Walter Feltham

Personal information
- Full name: Walter George Feltham
- Born: 23 April 1864 Ringwood, Hampshire, England
- Died: 23 September 1904 (aged 40) Ringwood, Hampshire, England
- Batting: Left-handed
- Bowling: Left-arm fast

Domestic team information
- 1884: Hampshire

Career statistics
| Competition | First-class |
| Matches | 3 |
| Runs scored | 1 |
| Batting average | 0.25 |
| 100s/50s | –/– |
| Top score | 1 |
| Balls bowled | 541 |
| Wickets | 12 |
| Bowling average | 21.16 |
| 5 wickets in innings | – |
| 10 wickets in match | – |
| Best bowling | 4/54 |
| Catches/stumpings | 1/– |
- Source: Cricinfo, 18 January 2010

= Walter Feltham =

English cricketer (1864–1904)

Walter George Feltham (23 April 1864 – 23 September 1904) was an English first-class cricketer.
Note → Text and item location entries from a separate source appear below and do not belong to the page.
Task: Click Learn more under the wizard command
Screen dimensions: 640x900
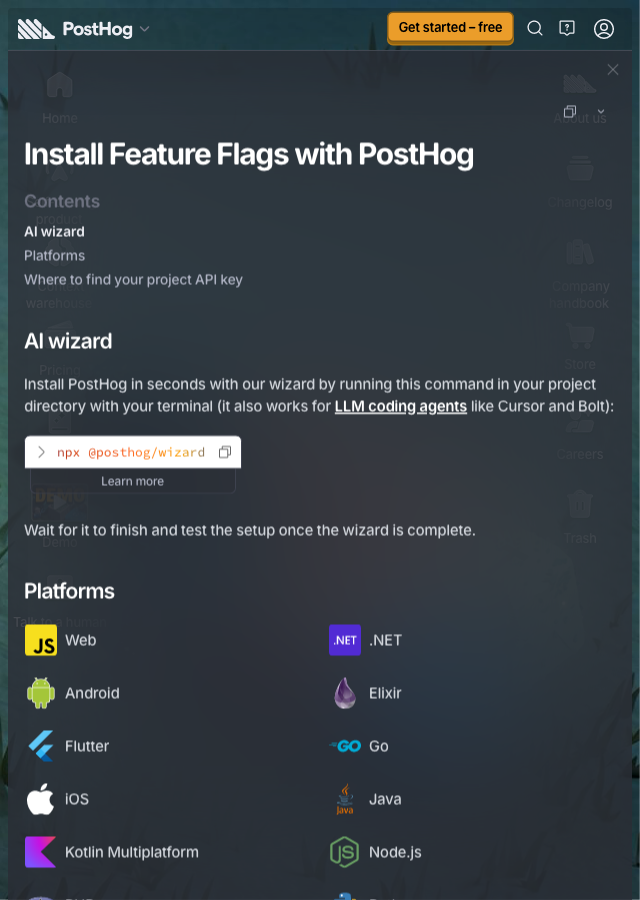Action: 133,481
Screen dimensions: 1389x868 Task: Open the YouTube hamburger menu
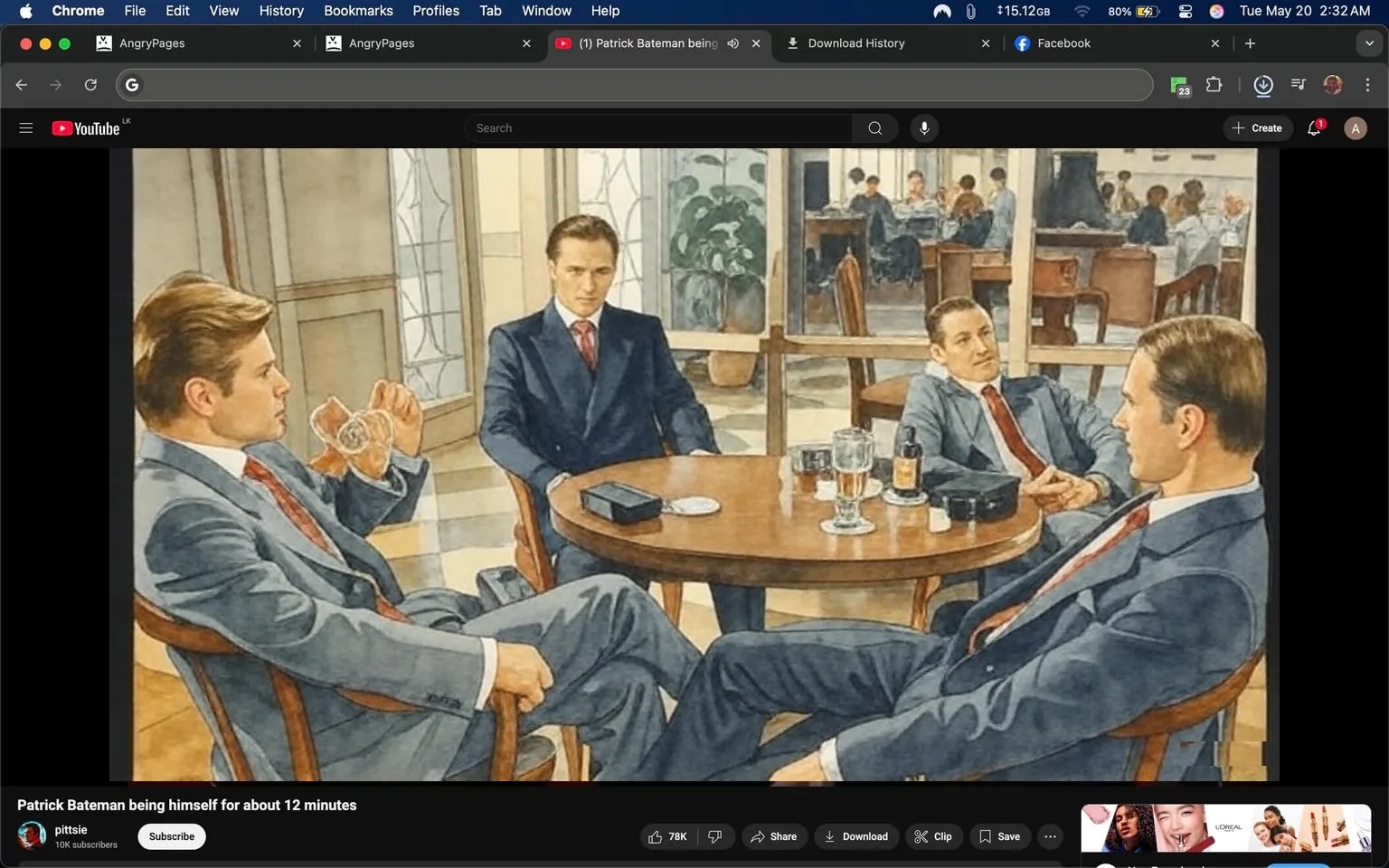tap(25, 127)
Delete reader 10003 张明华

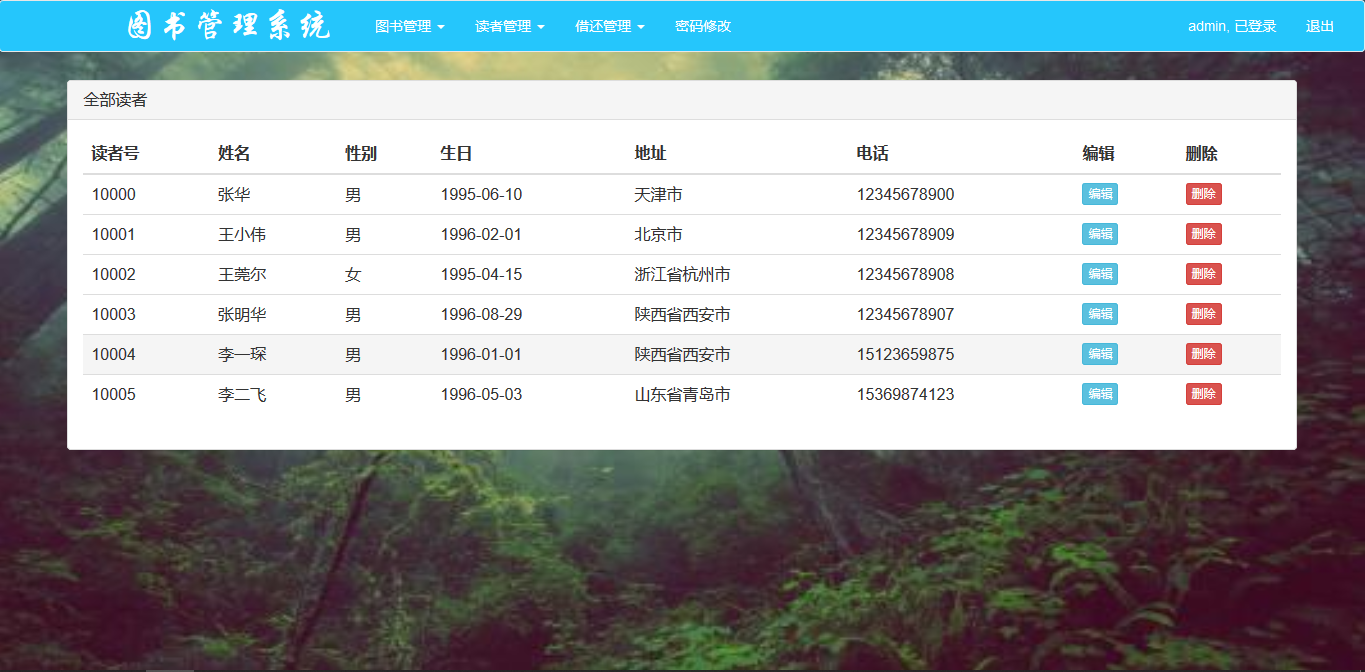[1204, 314]
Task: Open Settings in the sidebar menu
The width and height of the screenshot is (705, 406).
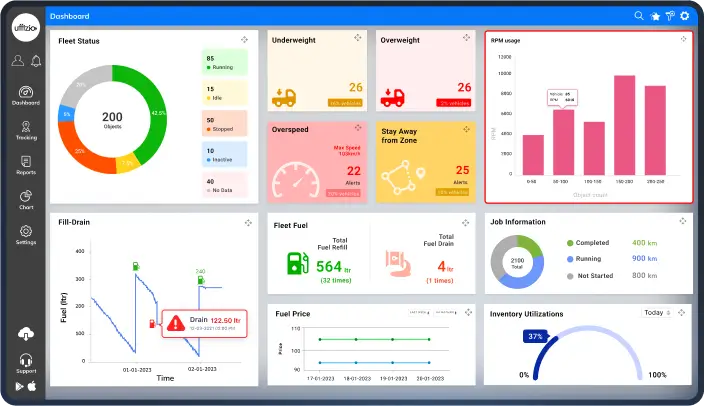Action: [x=26, y=235]
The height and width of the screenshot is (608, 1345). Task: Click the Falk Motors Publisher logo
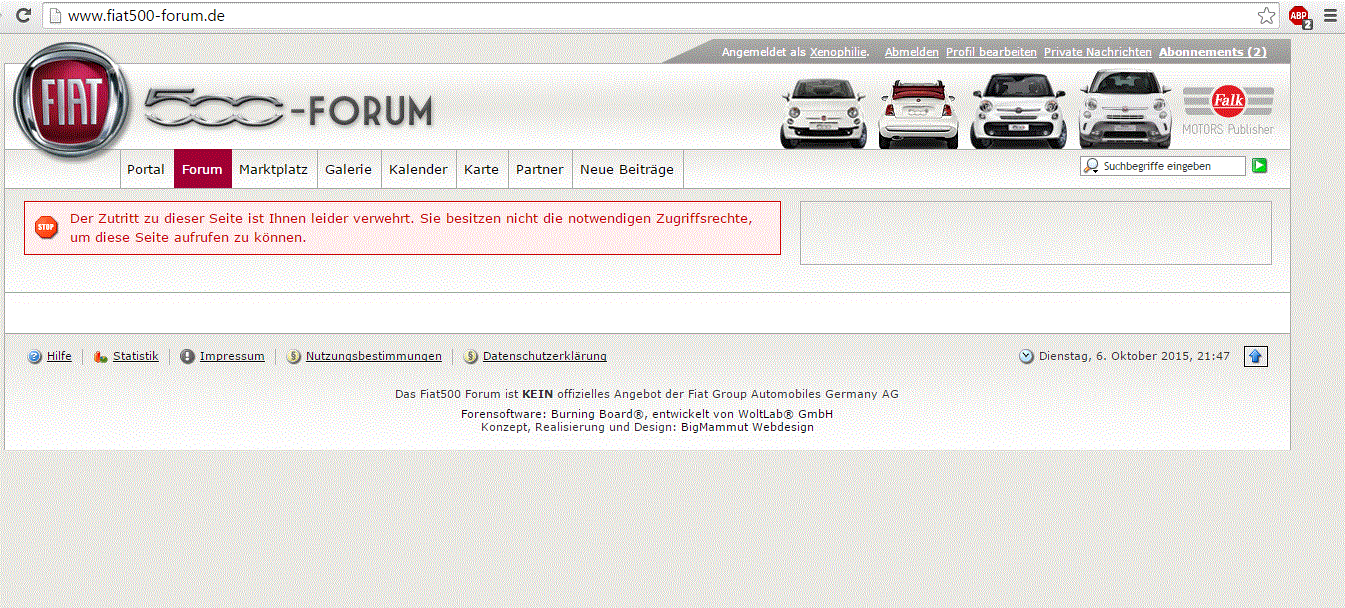pos(1228,110)
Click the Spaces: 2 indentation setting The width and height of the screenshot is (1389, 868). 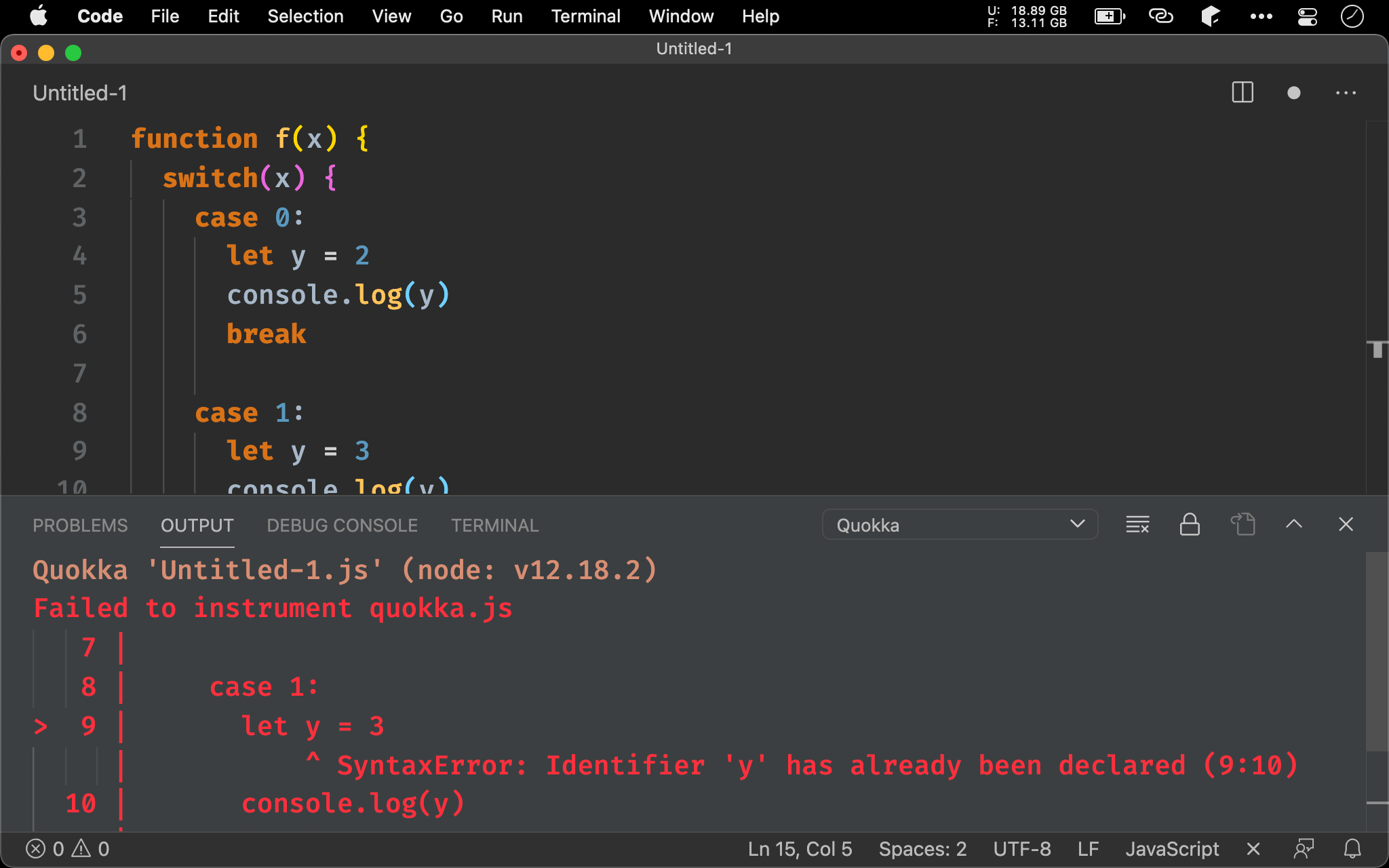922,849
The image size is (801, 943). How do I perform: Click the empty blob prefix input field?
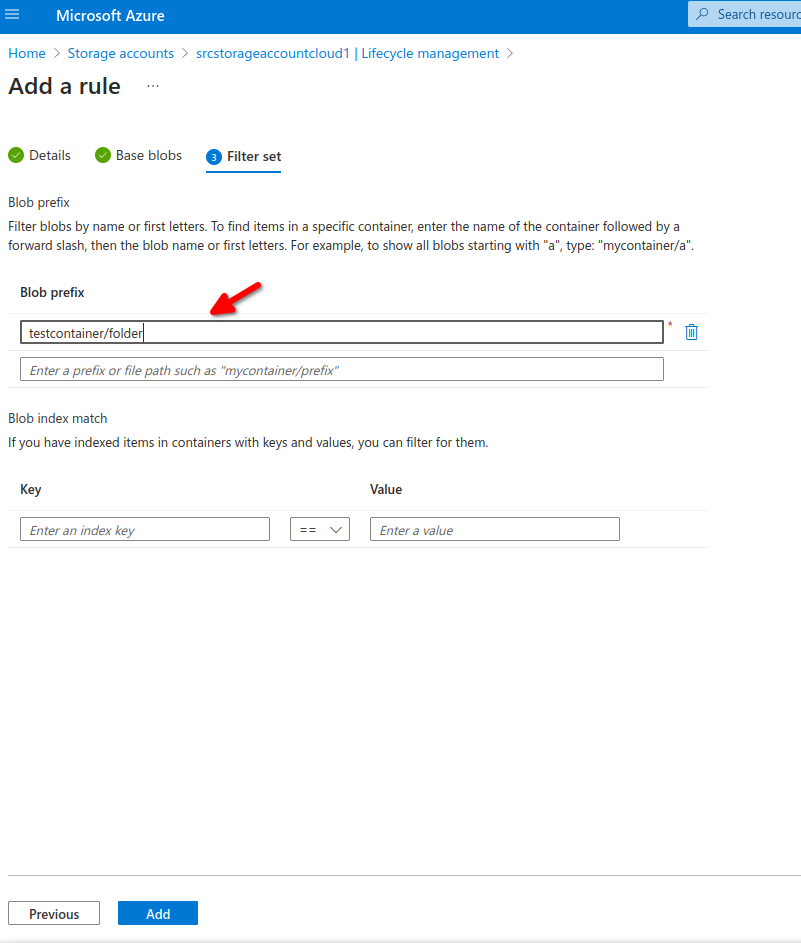coord(341,370)
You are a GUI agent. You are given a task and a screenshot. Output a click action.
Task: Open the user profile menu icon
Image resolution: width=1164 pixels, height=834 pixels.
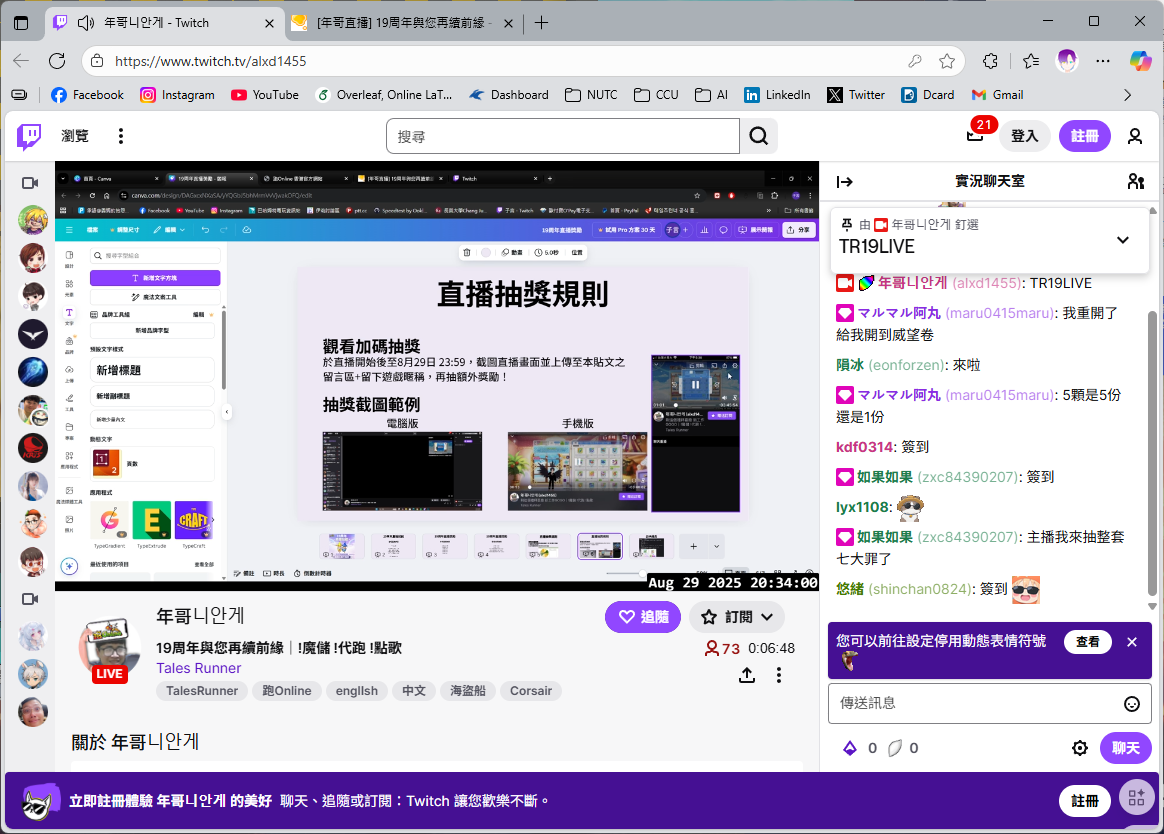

Feltham was born at in April 1864 at Ringwood, Hampshire. He made three appearances in first-class cricket for Hampshire in 1884 at Southampton, against Surrey, Sussex, and Somerset. Playing as a left-arm fast bowler, he took 12 wickets at an average of 9.37, with best figures of 4 for 54 against Somerset. Outside of cricket, Feltham was a grocer in Ringwood. In December 1887, he was charged with being drunk and disorderly and was fined. Feltham died at Ringwood in September 1904.